Tambellini rarely acknowledged statistics publicly, and when he did, he showed no grasp of what was actually important. Referring to the newly acquired Jerred Smithson at the 2013 trade deadline, Tambellini noted the centre’s faceoff win percentage over a five-game span the previous year as though it were somehow relevant. The comment stood out, but only because the rare nod to the numbers was so completely misguided.

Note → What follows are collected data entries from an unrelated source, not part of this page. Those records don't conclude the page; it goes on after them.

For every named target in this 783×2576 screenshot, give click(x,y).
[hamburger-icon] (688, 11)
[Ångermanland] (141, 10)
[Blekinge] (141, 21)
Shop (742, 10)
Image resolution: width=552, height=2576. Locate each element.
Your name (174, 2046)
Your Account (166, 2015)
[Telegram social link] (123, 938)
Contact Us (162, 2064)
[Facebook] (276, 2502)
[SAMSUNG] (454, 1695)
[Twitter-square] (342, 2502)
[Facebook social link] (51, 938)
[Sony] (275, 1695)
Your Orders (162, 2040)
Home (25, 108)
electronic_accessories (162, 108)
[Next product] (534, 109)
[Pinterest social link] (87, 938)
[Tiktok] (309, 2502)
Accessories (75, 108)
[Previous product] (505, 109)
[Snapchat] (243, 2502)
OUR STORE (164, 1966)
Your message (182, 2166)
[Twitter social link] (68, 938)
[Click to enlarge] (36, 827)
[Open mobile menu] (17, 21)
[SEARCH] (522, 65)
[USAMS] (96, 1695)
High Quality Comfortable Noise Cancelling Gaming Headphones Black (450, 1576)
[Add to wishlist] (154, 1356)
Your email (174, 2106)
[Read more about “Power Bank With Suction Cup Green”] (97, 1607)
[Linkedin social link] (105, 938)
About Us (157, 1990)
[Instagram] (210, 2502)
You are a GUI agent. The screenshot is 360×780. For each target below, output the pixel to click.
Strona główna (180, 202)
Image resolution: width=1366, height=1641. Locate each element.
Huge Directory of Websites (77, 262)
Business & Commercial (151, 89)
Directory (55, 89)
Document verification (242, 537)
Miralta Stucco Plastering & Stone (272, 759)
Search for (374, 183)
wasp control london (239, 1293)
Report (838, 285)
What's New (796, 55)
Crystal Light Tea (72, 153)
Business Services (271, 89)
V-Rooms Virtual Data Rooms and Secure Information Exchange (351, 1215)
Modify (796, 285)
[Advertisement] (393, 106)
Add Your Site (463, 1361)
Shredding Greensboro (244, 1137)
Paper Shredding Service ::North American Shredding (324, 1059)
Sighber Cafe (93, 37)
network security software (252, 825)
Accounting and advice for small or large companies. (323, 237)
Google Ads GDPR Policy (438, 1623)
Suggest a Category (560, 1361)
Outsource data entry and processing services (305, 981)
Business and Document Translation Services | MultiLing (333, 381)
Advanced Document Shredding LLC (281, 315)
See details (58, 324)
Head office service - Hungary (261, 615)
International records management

When Craig MacTavish was brought in as Tambellini’s replacement two weeks later, it became apparent the club’s attitude had shifted. Like Tambellini, the new GM mentioned faceoffs, but MacTavish’s casual reference was to the effect of a defensive-zone loss on goals against in a 30-second window—a relevant comment that showed the organization’s statistical resources didn’t begin and end with a visit to NHL.com.

Quietly that fall, Edmonton brought in stats blogger Tyler Dellow to present at the team’s coaching clinic. It was a bold move: Dellow had frequently taken the team to task for decisions made far out of sync with the best available statistical data.

But, as coach Dallas Eakins later noted to the Globe and Mail, “I’m like, ‘How can he not be highly critical of our team? We’re in 28th place.’”

Dellow’s presentation impressed Eakins enough for the coach to stay in touch with him during the year and push for his eventual hiring this August.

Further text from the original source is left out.